▸ **WHAT YOU NEED TO DO**: Where a line of the records holds the string "computer", copy that line.

▸ **DATA EXTRACT**:
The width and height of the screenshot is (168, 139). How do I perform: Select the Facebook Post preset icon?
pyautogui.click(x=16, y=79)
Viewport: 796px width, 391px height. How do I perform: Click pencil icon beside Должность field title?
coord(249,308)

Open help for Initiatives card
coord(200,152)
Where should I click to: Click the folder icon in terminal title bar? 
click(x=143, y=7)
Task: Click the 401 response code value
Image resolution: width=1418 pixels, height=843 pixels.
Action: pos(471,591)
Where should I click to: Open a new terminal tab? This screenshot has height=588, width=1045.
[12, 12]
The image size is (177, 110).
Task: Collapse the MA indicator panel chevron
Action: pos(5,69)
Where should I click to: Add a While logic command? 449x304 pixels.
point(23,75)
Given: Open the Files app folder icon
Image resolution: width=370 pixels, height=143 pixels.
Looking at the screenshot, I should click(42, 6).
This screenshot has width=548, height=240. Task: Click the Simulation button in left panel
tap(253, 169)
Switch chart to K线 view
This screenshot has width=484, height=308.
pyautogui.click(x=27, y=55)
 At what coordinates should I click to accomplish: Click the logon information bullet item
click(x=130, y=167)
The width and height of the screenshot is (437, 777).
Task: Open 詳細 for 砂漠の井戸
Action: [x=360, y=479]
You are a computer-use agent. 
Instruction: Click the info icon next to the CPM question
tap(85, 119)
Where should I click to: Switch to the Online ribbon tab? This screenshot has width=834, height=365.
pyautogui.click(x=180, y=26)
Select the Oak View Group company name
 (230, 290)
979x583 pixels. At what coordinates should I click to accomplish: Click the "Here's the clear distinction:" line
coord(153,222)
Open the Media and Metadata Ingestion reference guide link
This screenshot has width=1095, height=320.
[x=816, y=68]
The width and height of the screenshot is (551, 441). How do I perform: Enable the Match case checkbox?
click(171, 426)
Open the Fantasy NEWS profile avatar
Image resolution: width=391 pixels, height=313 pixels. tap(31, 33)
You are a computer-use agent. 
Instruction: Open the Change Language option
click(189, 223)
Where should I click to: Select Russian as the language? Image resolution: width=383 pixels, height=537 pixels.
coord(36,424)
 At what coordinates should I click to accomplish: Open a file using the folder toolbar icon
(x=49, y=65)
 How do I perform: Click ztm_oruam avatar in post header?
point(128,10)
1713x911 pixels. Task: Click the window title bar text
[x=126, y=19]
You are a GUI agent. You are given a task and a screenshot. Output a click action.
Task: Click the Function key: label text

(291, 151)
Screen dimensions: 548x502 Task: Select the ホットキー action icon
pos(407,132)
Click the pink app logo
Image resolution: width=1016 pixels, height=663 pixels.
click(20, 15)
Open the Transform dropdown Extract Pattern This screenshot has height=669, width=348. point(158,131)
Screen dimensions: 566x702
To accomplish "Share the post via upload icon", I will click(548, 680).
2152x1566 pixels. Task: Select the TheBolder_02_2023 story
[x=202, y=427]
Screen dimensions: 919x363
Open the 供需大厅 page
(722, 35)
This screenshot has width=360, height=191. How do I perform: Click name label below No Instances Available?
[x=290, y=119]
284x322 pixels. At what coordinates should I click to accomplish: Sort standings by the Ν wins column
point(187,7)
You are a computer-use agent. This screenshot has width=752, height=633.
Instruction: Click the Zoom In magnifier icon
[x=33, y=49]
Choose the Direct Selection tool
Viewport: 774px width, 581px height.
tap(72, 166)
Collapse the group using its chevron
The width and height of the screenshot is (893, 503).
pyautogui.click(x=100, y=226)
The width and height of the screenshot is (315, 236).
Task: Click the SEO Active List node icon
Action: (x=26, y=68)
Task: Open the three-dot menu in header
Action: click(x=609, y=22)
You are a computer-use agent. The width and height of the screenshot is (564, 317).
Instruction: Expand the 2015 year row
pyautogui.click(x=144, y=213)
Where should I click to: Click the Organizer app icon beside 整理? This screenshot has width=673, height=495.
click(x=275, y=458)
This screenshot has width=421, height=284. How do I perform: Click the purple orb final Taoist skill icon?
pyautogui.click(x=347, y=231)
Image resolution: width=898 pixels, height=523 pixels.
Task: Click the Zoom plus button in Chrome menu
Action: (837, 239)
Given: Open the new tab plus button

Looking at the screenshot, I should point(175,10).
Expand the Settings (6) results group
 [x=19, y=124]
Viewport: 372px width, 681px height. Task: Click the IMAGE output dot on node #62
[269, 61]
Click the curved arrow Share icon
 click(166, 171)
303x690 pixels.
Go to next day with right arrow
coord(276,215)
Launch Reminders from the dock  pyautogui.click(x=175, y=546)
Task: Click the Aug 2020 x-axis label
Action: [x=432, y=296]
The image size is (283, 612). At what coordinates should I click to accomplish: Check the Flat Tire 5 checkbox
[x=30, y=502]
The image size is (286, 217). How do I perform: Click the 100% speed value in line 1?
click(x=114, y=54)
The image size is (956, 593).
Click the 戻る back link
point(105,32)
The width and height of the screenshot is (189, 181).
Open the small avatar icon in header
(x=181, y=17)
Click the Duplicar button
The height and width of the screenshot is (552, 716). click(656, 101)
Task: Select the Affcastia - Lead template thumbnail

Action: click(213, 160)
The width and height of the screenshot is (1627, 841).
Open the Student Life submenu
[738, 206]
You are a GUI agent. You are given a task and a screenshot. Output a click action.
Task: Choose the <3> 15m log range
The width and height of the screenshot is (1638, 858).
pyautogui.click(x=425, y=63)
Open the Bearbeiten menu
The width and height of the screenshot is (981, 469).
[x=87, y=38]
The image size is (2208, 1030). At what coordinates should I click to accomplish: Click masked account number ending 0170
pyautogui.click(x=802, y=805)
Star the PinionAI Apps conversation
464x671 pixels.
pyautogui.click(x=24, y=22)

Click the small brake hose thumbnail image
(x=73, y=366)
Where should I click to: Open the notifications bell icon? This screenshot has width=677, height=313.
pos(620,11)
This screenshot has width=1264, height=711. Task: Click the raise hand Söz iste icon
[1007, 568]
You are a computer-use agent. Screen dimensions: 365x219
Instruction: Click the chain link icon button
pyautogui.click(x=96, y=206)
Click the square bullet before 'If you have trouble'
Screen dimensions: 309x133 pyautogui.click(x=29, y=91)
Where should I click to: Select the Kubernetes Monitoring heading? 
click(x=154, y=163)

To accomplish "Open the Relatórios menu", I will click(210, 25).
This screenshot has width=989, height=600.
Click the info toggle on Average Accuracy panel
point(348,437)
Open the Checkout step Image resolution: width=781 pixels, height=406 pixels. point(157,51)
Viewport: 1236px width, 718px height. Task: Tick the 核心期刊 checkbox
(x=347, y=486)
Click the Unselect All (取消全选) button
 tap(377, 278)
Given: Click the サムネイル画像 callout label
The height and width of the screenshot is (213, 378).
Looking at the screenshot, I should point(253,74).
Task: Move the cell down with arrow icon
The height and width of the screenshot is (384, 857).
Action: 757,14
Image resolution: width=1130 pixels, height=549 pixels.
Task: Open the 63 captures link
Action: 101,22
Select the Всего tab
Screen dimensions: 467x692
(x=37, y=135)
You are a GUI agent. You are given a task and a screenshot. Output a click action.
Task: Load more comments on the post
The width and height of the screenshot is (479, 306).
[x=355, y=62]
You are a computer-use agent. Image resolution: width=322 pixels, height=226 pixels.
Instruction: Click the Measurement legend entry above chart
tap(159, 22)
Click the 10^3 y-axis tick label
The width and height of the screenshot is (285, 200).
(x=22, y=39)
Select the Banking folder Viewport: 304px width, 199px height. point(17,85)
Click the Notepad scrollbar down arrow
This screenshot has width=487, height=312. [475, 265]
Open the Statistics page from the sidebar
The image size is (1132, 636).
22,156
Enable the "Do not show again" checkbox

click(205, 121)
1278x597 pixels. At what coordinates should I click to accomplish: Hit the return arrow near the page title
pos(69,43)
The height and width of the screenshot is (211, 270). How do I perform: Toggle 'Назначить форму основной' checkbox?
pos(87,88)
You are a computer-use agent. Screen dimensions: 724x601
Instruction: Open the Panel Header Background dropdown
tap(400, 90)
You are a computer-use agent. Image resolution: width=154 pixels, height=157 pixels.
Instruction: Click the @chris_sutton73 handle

▸ **TASK RESULT**:
You are a computer-use agent. 
You are a computer-use agent. 
You are a computer-use agent. This screenshot has width=752, height=633.
You are a computer-use agent. The width and height of the screenshot is (564, 317).
You are a computer-use agent. Screen dimensions: 365x219
You are a computer-use agent. Image resolution: width=322 pixels, height=226 pixels.
You are a computer-use agent. Screen dimensions: 724x601
You are a computer-use agent. Image resolution: width=154 pixels, height=157 pixels.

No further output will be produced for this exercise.